• _Task requirements_:
Quote all entries in full, exactly.

• _Information provided_:
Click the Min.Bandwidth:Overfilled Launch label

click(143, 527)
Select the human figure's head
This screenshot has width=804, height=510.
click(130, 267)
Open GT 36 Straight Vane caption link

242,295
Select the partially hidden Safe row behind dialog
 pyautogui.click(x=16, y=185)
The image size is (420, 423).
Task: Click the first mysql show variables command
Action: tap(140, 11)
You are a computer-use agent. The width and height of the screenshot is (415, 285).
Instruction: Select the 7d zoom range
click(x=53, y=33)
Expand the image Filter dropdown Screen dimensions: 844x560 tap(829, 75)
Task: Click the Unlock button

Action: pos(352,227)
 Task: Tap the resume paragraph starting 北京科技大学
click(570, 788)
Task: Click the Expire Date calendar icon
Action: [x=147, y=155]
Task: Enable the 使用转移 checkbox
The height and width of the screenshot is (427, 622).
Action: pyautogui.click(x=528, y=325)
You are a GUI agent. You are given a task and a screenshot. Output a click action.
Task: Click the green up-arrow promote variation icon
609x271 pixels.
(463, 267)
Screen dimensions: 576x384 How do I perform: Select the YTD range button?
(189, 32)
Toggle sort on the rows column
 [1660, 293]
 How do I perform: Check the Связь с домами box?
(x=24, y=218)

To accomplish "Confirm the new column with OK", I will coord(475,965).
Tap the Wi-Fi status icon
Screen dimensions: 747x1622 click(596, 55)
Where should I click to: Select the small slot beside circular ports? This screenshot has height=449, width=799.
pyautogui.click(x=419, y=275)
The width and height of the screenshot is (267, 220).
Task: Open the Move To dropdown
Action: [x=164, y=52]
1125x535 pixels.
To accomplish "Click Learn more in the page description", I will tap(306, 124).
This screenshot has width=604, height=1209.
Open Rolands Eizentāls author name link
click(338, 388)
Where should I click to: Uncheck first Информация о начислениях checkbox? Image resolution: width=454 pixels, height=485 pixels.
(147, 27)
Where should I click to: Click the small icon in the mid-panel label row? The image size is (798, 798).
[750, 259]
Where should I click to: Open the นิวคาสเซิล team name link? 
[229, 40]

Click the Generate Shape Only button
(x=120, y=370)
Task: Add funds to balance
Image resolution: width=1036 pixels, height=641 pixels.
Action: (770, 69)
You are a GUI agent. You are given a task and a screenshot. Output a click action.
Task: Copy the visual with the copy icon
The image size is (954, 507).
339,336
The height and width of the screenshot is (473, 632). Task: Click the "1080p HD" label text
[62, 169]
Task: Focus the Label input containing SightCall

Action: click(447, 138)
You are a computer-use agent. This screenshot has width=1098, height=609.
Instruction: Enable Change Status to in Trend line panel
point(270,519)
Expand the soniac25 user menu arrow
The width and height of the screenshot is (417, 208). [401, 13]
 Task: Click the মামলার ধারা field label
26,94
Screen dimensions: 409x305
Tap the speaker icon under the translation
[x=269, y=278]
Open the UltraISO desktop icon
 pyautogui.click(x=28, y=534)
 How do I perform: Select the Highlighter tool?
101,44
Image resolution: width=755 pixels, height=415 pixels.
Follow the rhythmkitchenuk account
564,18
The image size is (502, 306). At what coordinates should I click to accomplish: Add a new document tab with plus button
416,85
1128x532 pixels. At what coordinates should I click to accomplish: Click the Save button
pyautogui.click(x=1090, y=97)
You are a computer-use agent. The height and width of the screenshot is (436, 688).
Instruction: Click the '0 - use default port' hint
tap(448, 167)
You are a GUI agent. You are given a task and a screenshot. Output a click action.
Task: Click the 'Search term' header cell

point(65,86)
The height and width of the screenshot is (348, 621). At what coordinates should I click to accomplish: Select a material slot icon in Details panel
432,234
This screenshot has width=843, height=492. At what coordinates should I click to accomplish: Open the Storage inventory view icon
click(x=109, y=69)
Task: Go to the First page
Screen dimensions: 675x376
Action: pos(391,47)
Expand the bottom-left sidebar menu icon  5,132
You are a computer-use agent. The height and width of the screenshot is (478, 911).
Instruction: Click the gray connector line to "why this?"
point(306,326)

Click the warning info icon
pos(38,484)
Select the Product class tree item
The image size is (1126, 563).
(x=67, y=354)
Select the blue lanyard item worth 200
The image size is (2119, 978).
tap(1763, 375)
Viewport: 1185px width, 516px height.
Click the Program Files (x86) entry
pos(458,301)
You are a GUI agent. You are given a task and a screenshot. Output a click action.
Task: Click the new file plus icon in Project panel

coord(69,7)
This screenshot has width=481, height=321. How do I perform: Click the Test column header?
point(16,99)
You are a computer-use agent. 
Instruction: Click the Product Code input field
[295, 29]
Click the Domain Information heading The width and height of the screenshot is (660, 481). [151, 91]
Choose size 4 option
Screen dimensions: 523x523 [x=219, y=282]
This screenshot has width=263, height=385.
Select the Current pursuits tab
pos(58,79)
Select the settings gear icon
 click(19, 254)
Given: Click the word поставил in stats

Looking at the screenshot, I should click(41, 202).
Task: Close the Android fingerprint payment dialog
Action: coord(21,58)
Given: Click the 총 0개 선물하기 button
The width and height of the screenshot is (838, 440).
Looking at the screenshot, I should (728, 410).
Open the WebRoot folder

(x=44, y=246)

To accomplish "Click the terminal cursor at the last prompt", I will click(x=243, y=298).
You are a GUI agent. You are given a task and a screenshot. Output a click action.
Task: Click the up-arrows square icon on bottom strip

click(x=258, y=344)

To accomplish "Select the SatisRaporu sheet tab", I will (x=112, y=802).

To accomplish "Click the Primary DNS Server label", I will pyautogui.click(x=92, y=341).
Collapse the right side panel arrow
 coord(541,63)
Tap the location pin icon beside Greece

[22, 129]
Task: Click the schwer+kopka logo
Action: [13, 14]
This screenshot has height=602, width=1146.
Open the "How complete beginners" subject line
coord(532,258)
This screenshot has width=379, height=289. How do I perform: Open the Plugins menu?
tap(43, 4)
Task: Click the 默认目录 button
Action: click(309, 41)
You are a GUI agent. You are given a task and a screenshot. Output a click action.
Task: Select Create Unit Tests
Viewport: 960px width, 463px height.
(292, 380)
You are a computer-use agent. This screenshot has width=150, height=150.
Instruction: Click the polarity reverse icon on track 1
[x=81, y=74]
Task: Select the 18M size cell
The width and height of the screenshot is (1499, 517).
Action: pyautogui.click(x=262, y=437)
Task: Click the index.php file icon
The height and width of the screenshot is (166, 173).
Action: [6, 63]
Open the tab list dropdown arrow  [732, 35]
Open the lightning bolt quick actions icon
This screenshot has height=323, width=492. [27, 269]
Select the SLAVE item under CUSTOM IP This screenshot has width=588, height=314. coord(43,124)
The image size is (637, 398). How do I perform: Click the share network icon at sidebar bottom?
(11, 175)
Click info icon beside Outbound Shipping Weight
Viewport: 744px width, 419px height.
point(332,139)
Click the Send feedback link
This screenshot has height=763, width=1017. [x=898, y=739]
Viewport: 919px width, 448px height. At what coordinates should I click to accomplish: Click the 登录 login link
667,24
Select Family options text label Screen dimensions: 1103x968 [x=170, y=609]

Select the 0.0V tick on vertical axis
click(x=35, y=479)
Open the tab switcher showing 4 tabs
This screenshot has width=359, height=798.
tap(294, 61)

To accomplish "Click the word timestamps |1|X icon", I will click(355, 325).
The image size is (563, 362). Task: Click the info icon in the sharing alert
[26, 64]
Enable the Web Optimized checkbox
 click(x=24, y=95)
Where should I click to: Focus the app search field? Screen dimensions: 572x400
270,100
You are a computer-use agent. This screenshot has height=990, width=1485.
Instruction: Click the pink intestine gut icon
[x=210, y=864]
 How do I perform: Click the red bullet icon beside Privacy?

• _Final answer_:
Click the Min.Bandwidth:Overfilled Launch label

click(143, 527)
Select the human figure's head
This screenshot has width=804, height=510.
click(130, 267)
Open GT 36 Straight Vane caption link

242,295
Select the partially hidden Safe row behind dialog
 pyautogui.click(x=16, y=185)
The image size is (420, 423).
Task: Click the first mysql show variables command
Action: tap(140, 11)
You are a computer-use agent. The width and height of the screenshot is (415, 285).
Instruction: Select the 7d zoom range
click(x=53, y=33)
Expand the image Filter dropdown Screen dimensions: 844x560 tap(829, 75)
Task: Click the Unlock button

Action: pos(352,227)
 Task: Tap the resume paragraph starting 北京科技大学
click(570, 788)
Task: Click the Expire Date calendar icon
Action: [x=147, y=155]
Task: Enable the 使用转移 checkbox
The height and width of the screenshot is (427, 622).
Action: pyautogui.click(x=528, y=325)
You are a GUI agent. You are given a task and a screenshot. Output a click action.
Task: Click the green up-arrow promote variation icon
609x271 pixels.
(463, 267)
Screen dimensions: 576x384 How do I perform: Select the YTD range button?
(189, 32)
Toggle sort on the rows column
 [1660, 293]
 How do I perform: Check the Связь с домами box?
(x=24, y=218)

To accomplish "Confirm the new column with OK", I will coord(475,965).
Tap the Wi-Fi status icon
Screen dimensions: 747x1622 click(596, 55)
Where should I click to: Select the small slot beside circular ports? This screenshot has height=449, width=799.
pyautogui.click(x=419, y=275)
The width and height of the screenshot is (267, 220).
Task: Open the Move To dropdown
Action: [x=164, y=52]
1125x535 pixels.
To accomplish "Click Learn more in the page description", I will tap(306, 124).
This screenshot has width=604, height=1209.
Open Rolands Eizentāls author name link
click(338, 388)
Where should I click to: Uncheck first Информация о начислениях checkbox? Image resolution: width=454 pixels, height=485 pixels.
(147, 27)
Where should I click to: Click the small icon in the mid-panel label row? The image size is (798, 798).
[750, 259]
Where should I click to: Open the นิวคาสเซิล team name link? 
[229, 40]

Click the Generate Shape Only button
(x=120, y=370)
Task: Add funds to balance
Image resolution: width=1036 pixels, height=641 pixels.
Action: (770, 69)
You are a GUI agent. You are given a task and a screenshot. Output a click action.
Task: Copy the visual with the copy icon
The image size is (954, 507).
339,336
The height and width of the screenshot is (473, 632). Task: Click the "1080p HD" label text
[62, 169]
Task: Focus the Label input containing SightCall

Action: click(447, 138)
You are a computer-use agent. This screenshot has width=1098, height=609.
Instruction: Enable Change Status to in Trend line panel
point(270,519)
Expand the soniac25 user menu arrow
The width and height of the screenshot is (417, 208). [401, 13]
 Task: Click the মামলার ধারা field label
26,94
Screen dimensions: 409x305
Tap the speaker icon under the translation
[x=269, y=278]
Open the UltraISO desktop icon
 pyautogui.click(x=28, y=534)
 How do I perform: Select the Highlighter tool?
101,44
Image resolution: width=755 pixels, height=415 pixels.
Follow the rhythmkitchenuk account
564,18
The image size is (502, 306). At what coordinates should I click to accomplish: Add a new document tab with plus button
416,85
1128x532 pixels. At what coordinates should I click to accomplish: Click the Save button
pyautogui.click(x=1090, y=97)
You are a computer-use agent. The height and width of the screenshot is (436, 688).
Instruction: Click the '0 - use default port' hint
tap(448, 167)
You are a GUI agent. You are given a task and a screenshot. Output a click action.
Task: Click the 'Search term' header cell

point(65,86)
The height and width of the screenshot is (348, 621). At what coordinates should I click to accomplish: Select a material slot icon in Details panel
432,234
This screenshot has width=843, height=492. At what coordinates should I click to accomplish: Open the Storage inventory view icon
click(x=109, y=69)
Task: Go to the First page
Screen dimensions: 675x376
Action: pos(391,47)
Expand the bottom-left sidebar menu icon  5,132
You are a computer-use agent. The height and width of the screenshot is (478, 911).
Instruction: Click the gray connector line to "why this?"
point(306,326)

Click the warning info icon
pos(38,484)
Select the Product class tree item
The image size is (1126, 563).
(x=67, y=354)
Select the blue lanyard item worth 200
The image size is (2119, 978).
tap(1763, 375)
Viewport: 1185px width, 516px height.
Click the Program Files (x86) entry
pos(458,301)
You are a GUI agent. You are given a task and a screenshot. Output a click action.
Task: Click the new file plus icon in Project panel

coord(69,7)
This screenshot has width=481, height=321. How do I perform: Click the Test column header?
point(16,99)
You are a computer-use agent. 
Instruction: Click the Product Code input field
[295, 29]
Click the Domain Information heading The width and height of the screenshot is (660, 481). [151, 91]
Choose size 4 option
Screen dimensions: 523x523 [x=219, y=282]
This screenshot has width=263, height=385.
Select the Current pursuits tab
pos(58,79)
Select the settings gear icon
 click(19, 254)
Given: Click the word поставил in stats

Looking at the screenshot, I should click(41, 202).
Task: Close the Android fingerprint payment dialog
Action: coord(21,58)
Given: Click the 총 0개 선물하기 button
The width and height of the screenshot is (838, 440).
Looking at the screenshot, I should (728, 410).
Open the WebRoot folder

(x=44, y=246)

To accomplish "Click the terminal cursor at the last prompt", I will click(x=243, y=298).
You are a GUI agent. You are given a task and a screenshot. Output a click action.
Task: Click the up-arrows square icon on bottom strip

click(x=258, y=344)

To accomplish "Select the SatisRaporu sheet tab", I will (x=112, y=802).

To accomplish "Click the Primary DNS Server label", I will pyautogui.click(x=92, y=341).
Collapse the right side panel arrow
 coord(541,63)
Tap the location pin icon beside Greece

[22, 129]
Task: Click the schwer+kopka logo
Action: [13, 14]
This screenshot has height=602, width=1146.
Open the "How complete beginners" subject line
coord(532,258)
This screenshot has width=379, height=289. How do I perform: Open the Plugins menu?
tap(43, 4)
Task: Click the 默认目录 button
Action: click(309, 41)
You are a GUI agent. You are given a task and a screenshot. Output a click action.
Task: Select Create Unit Tests
Viewport: 960px width, 463px height.
(292, 380)
You are a computer-use agent. This screenshot has width=150, height=150.
Instruction: Click the polarity reverse icon on track 1
[x=81, y=74]
Task: Select the 18M size cell
The width and height of the screenshot is (1499, 517).
Action: pyautogui.click(x=262, y=437)
Task: Click the index.php file icon
The height and width of the screenshot is (166, 173).
Action: [6, 63]
Open the tab list dropdown arrow  [732, 35]
Open the lightning bolt quick actions icon
This screenshot has height=323, width=492. [27, 269]
Select the SLAVE item under CUSTOM IP This screenshot has width=588, height=314. coord(43,124)
The image size is (637, 398). How do I perform: Click the share network icon at sidebar bottom?
(11, 175)
Click info icon beside Outbound Shipping Weight
Viewport: 744px width, 419px height.
point(332,139)
Click the Send feedback link
This screenshot has height=763, width=1017. [x=898, y=739]
Viewport: 919px width, 448px height. At what coordinates should I click to accomplish: Click the 登录 login link
667,24
Select Family options text label Screen dimensions: 1103x968 [x=170, y=609]

Select the 0.0V tick on vertical axis
click(x=35, y=479)
Open the tab switcher showing 4 tabs
This screenshot has width=359, height=798.
tap(294, 61)

To accomplish "Click the word timestamps |1|X icon", I will click(355, 325).
The image size is (563, 362). Task: Click the info icon in the sharing alert
[26, 64]
Enable the Web Optimized checkbox
 click(x=24, y=95)
Where should I click to: Focus the app search field? Screen dimensions: 572x400
270,100
You are a computer-use agent. This screenshot has height=990, width=1485.
Instruction: Click the pink intestine gut icon
[x=210, y=864]
 How do I perform: Click the red bullet icon beside Privacy?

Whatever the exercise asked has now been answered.